16bit hash - Python

Robin Becker

Is the any way to get an efficient 16bit hash in python?
--
Robin Becker

Jun 27 '07 #1

Subscribe Post Reply

7296

Josiah Carlson

Robin Becker wrote:

Is the any way to get an efficient 16bit hash in python?

hash(obj)&65535

- Josiah

Jun 27 '07 #2

Robin Becker

Josiah Carlson wrote:

Robin Becker wrote:
>Is the any way to get an efficient 16bit hash in python?

hash(obj)&65535

- Josiah

yes I thought of that, but cannot figure out if the internal hash really
distributes the bits evenly.
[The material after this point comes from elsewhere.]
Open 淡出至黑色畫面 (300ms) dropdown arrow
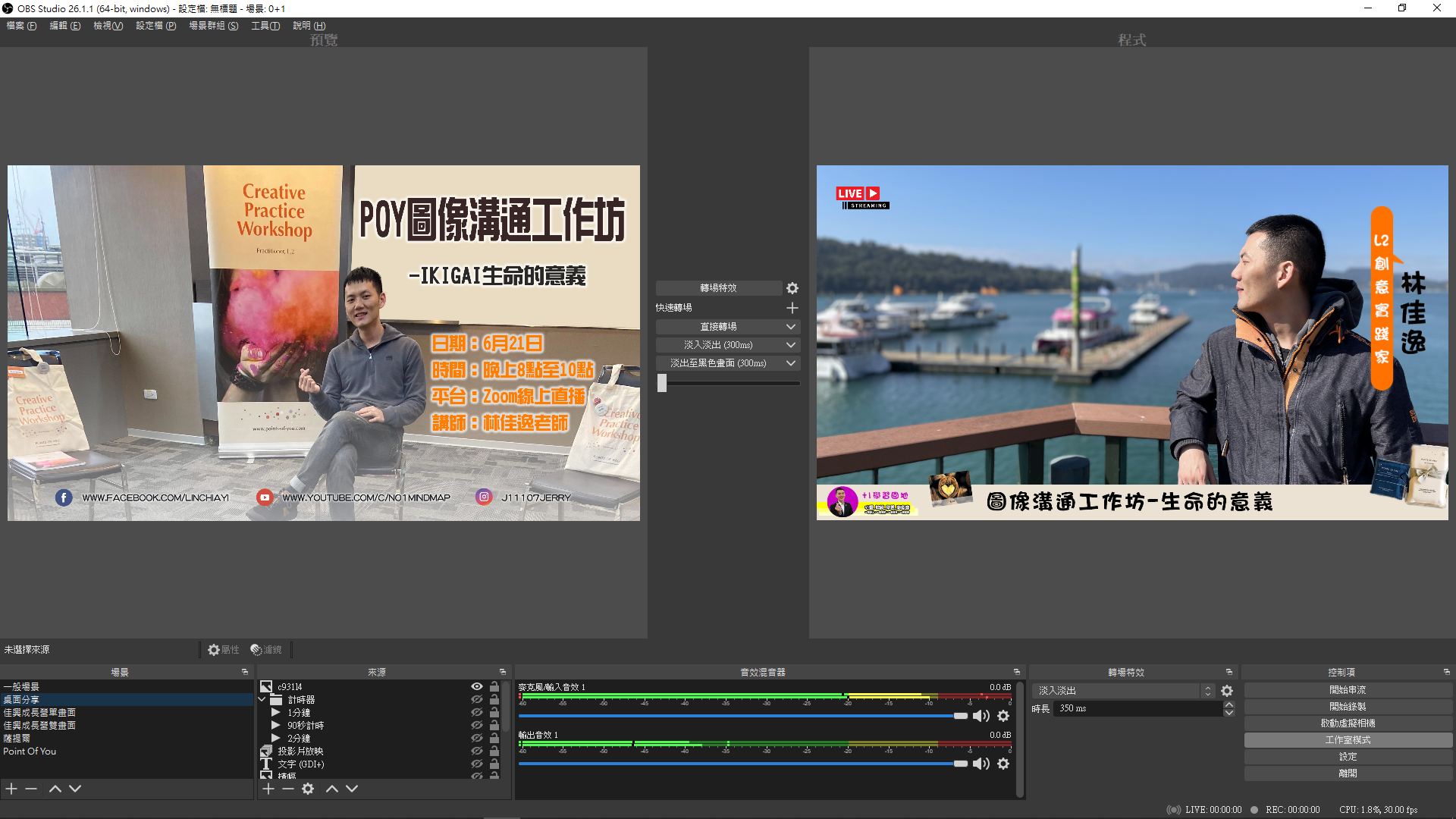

Particularly since it seems to treat integers etc
as special cases

>>hash(1)

>>hash(2)

>>hash('1234')

1723328704

>>>

--
Robin Becker

Jun 27 '07 #3

Nick Craig-Wood

Robin Becker <ro***@reportlab.comwrote:

Is the any way to get an efficient 16bit hash in python?

Here is a 32 bit crc of which you could use the bottom 16 bits as a 16
bit hash...

>>import binascii
binascii.crc32("hello world")

222957957

>>crc = binascii.crc32("hello")
crc = binascii.crc32(" world", crc)
crc

222957957

>>>

And in case you are wondering how fast it is...
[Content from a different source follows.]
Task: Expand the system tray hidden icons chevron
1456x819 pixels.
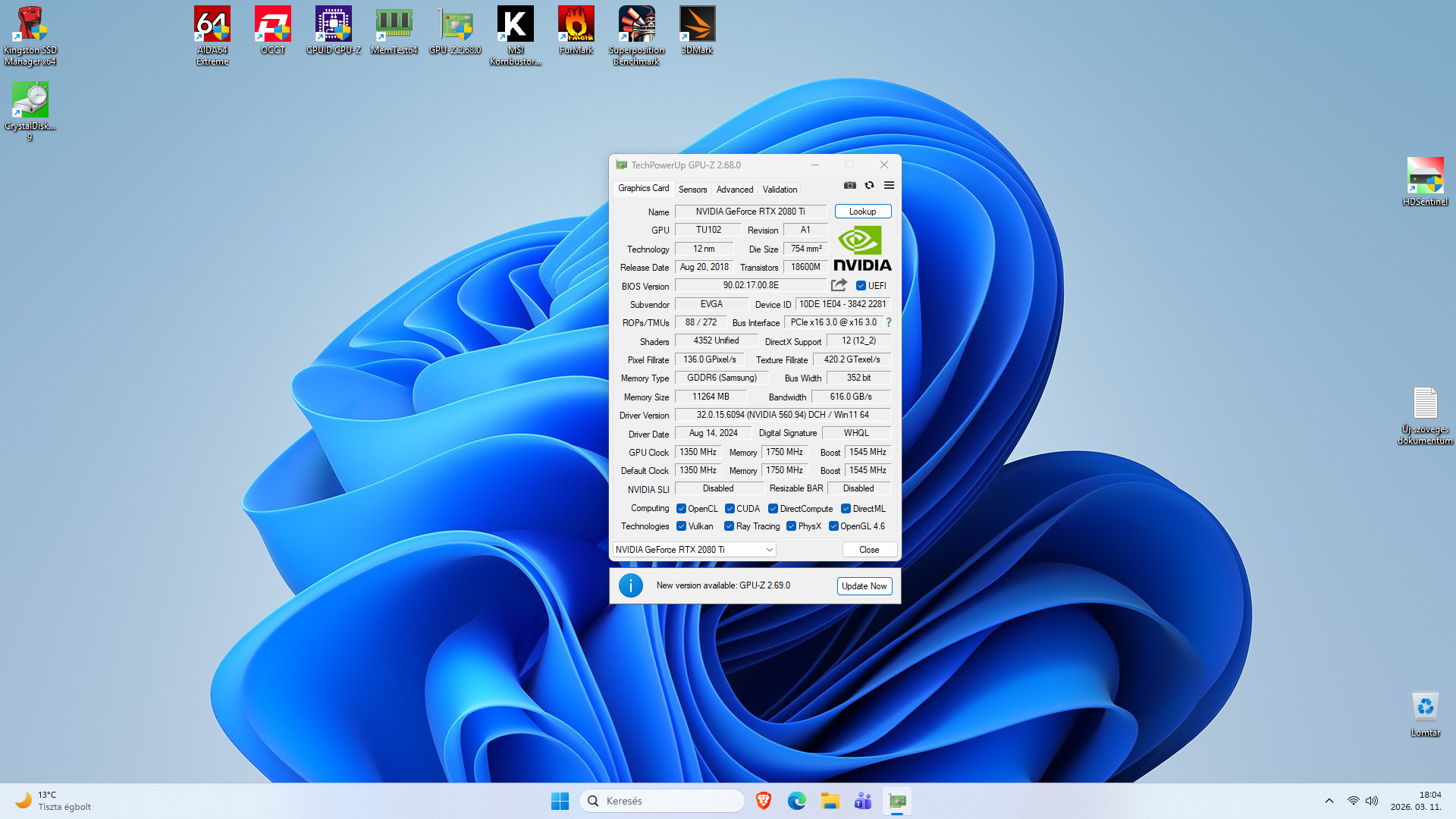Action: [1329, 801]
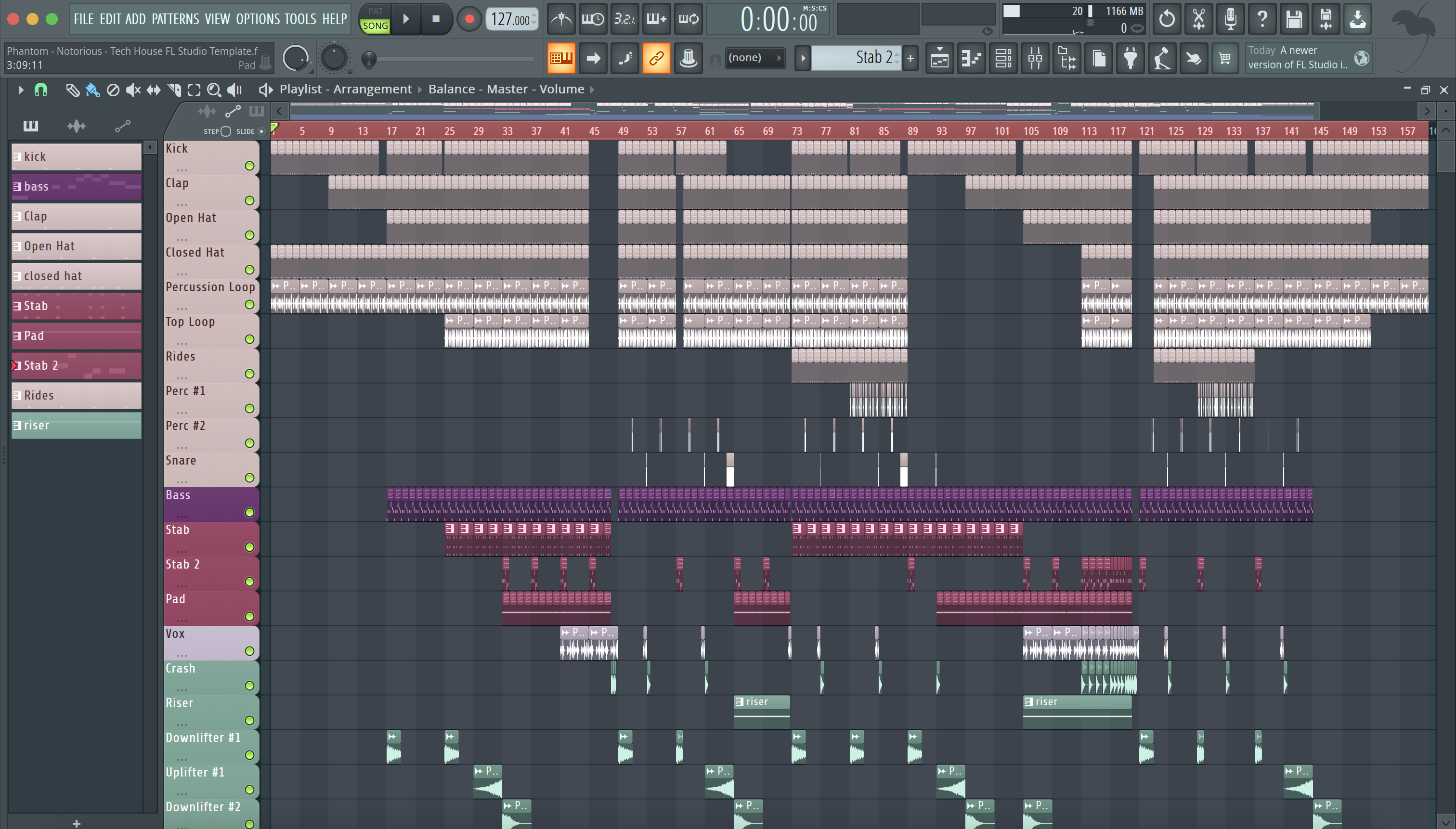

$ python -m timeit -s 's="."*1024*1024; from binascii import crc32' 'crc32(s)'
100 loops, best of 3: 4.25 msec per loop

Which is 235 MB/s

Ignore the bit in the binascii docs which says "Since the algorithm is
designed for use as a checksum algorithm, it is not suitable for use
as a general hash algorithm". Actually CRCs make pretty good hash
algorithms if you want something for making a hash table. They make
very bad cryptographic hash generators since they are linear and thus
easily forgeable. That said you aren't going to be doing any serious
crypto with only 16 bits.

--
Nick Craig-Wood <ni**@craig-wood.com-- http://www.craig-wood.com/nick

Jun 27 '07 #4

Thomas Heller

Robin Becker schrieb:

Josiah Carlson wrote:
>Robin Becker wrote:
>>Is the any way to get an efficient 16bit hash in python?

hash(obj)&65535

- Josiah
yes I thought of that, but cannot figure out if the internal hash really
distributes the bits evenly. Particularly since it seems to treat integers etc
as special cases

>>hash(1)

1

>>hash(2)

2

>>hash('1234')

1723328704

>>>

I'm not sure if it helps in your case, but this is pretty nifty:

http://www.amk.ca/python/code/perfect-hash

Thomas

Jun 27 '07 #5

Jon Ribbens

On 2007-06-27, Robin Becker <ro***@reportlab.comwrote:

Is the any way to get an efficient 16bit hash in python?

int(md5.new(s).hexdigest()[:4], 16) ?

Jun 27 '07 #6

Dan Bishop

On Jun 27, 12:11 pm, Robin Becker <r...@reportlab.comwrote:

Josiah Carlson wrote:
Robin Becker wrote:
Is the any way to get an efficient 16bit hash in python?

hash(obj)&65535

- Josiah

yes I thought of that, but cannot figure out if the internal hash really
distributes the bits evenly. Particularly since it seems to treat integers etc
as special cases

>>hash(1)

1

>>hash(2)

2

>>hash('1234')

1723328704

>>>

And then hash(-1) is a SPECIAL special case.

>>hash(-1)

-2

Jun 28 '07 #7

Paul Rubin

Robin Becker <ro***@reportlab.comwrites:

Is the any way to get an efficient 16bit hash in python?
hash(obj)&65535
- Josiah
yes I thought of that, but cannot figure out if the internal hash
really distributes the bits evenly. Particularly since it seems to
treat integers etc as special cases

The built-in hash function doesn't attempt even distribution, it tries
to make sure that inputs with small differences hash to distinct
values. If you want something really near-random, try

import sha
hash = int(sha.new(repr(obj)).hexdigest()[:4], 16)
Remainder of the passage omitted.